> _Activity_:
Below are the records; copy exactly the stretch from the line containing "Κοινωνικά (1005, 65)" through the line containing "[express program widget] (412, 2217)", both ends included, and nothing else.

------ Records for processing ------

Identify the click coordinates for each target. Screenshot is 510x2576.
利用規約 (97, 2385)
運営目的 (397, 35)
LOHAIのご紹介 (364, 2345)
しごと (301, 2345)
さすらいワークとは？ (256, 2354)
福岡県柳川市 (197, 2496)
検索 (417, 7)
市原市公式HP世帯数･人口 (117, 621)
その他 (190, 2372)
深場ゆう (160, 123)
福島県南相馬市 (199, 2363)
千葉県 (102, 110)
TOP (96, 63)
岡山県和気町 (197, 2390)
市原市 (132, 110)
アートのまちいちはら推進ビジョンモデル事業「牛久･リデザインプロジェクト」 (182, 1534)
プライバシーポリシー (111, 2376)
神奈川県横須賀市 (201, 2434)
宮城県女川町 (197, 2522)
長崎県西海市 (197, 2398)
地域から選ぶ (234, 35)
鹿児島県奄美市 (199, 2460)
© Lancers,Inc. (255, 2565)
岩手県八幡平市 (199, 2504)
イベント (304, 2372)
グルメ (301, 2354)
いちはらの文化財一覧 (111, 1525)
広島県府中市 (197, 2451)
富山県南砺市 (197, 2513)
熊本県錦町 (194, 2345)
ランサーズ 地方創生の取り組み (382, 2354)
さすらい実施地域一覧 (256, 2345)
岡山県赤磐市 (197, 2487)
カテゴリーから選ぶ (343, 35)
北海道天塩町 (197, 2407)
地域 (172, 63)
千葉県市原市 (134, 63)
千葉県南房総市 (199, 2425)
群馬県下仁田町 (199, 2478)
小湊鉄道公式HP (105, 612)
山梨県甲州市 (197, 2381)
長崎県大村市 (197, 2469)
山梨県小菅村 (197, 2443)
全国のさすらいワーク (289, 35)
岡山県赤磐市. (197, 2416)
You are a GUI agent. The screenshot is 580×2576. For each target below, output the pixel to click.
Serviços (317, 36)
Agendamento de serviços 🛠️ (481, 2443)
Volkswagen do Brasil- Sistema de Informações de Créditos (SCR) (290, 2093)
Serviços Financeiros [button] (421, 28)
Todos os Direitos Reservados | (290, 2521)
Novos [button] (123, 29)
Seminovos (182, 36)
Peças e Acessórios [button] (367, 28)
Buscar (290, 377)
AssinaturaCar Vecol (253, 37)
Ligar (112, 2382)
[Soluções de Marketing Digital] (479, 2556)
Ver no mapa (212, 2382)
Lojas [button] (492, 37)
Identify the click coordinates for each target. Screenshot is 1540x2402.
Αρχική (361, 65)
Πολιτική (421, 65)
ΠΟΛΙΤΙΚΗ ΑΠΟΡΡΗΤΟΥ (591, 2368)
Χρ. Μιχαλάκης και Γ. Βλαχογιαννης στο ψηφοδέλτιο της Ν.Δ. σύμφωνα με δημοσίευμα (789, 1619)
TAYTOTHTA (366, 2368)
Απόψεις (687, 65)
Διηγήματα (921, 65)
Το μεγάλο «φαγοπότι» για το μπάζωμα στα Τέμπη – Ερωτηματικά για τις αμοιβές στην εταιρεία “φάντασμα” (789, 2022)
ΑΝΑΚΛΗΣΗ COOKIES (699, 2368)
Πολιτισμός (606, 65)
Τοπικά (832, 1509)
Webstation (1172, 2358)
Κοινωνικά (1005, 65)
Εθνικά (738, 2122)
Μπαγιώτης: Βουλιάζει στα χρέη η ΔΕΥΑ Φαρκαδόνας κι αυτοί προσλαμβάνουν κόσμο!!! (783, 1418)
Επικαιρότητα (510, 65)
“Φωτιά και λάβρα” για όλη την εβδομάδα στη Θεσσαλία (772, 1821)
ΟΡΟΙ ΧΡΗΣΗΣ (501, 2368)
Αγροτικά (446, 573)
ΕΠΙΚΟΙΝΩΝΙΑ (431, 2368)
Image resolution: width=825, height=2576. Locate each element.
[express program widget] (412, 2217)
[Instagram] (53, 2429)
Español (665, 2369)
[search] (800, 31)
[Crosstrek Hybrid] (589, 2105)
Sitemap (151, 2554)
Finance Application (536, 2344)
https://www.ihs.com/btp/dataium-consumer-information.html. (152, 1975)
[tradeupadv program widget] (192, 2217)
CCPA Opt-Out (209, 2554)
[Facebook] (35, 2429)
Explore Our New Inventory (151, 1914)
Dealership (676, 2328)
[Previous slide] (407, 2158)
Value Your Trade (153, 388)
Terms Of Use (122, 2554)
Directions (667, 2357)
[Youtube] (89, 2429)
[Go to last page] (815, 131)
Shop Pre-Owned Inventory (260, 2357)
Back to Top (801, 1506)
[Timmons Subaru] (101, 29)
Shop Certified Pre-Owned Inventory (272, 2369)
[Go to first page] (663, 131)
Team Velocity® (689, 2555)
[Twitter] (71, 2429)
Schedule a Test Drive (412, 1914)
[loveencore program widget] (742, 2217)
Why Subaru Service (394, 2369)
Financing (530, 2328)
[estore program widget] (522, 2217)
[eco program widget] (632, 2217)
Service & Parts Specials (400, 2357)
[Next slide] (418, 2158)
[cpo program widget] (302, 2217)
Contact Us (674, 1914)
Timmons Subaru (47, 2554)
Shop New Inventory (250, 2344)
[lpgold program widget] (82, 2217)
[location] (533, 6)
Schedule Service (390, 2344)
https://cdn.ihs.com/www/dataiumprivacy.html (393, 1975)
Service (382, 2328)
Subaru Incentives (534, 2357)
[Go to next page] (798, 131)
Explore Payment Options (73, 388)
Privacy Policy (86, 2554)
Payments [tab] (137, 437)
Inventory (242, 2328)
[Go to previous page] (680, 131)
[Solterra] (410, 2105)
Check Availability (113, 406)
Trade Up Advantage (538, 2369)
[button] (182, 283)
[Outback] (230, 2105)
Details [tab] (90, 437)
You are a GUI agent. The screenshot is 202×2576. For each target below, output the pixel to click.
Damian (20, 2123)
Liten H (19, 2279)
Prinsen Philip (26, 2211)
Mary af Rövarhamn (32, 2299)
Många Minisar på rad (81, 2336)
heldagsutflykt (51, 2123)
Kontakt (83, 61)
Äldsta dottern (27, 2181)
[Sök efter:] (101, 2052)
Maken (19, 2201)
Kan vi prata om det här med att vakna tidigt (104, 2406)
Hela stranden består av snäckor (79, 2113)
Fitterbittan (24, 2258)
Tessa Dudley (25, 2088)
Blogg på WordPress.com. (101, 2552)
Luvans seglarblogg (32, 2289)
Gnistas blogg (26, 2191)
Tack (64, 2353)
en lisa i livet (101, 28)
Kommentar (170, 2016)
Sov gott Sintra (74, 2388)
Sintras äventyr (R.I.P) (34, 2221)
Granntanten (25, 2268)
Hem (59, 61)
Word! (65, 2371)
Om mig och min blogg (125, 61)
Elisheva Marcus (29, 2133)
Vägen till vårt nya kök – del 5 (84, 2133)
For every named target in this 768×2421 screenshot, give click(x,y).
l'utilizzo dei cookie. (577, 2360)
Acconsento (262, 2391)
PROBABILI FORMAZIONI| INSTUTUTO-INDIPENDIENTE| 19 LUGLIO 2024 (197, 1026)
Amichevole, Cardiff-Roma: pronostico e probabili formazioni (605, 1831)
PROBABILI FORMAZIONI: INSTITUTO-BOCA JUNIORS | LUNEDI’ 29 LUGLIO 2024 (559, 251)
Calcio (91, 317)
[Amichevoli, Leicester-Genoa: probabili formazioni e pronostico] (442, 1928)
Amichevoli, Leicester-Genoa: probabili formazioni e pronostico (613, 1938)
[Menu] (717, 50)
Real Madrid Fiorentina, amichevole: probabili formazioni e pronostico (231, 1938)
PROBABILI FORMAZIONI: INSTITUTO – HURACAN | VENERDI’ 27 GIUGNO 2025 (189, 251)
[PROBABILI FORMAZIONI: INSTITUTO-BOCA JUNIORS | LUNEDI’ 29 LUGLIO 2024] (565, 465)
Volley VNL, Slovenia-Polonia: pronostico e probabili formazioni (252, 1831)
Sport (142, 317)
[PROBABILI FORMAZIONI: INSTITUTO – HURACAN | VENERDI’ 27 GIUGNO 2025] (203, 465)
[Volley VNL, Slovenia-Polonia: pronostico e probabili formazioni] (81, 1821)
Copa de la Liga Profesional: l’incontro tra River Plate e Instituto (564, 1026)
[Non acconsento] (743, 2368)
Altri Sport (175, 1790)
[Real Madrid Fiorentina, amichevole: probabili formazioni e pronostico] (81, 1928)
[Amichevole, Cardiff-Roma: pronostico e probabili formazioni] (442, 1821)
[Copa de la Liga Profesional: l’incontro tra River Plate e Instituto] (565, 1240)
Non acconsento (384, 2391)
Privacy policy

------

> _Response box_:
Κοινωνικά (1005, 65)
Εθνικά (738, 2122)
Μπαγιώτης: Βουλιάζει στα χρέη η ΔΕΥΑ Φαρκαδόνας κι αυτοί προσλαμβάνουν κόσμο!!! (783, 1418)
Επικαιρότητα (510, 65)
“Φωτιά και λάβρα” για όλη την εβδομάδα στη Θεσσαλία (772, 1821)
ΟΡΟΙ ΧΡΗΣΗΣ (501, 2368)
Αγροτικά (446, 573)
ΕΠΙΚΟΙΝΩΝΙΑ (431, 2368)
Image resolution: width=825, height=2576. Locate each element.
[express program widget] (412, 2217)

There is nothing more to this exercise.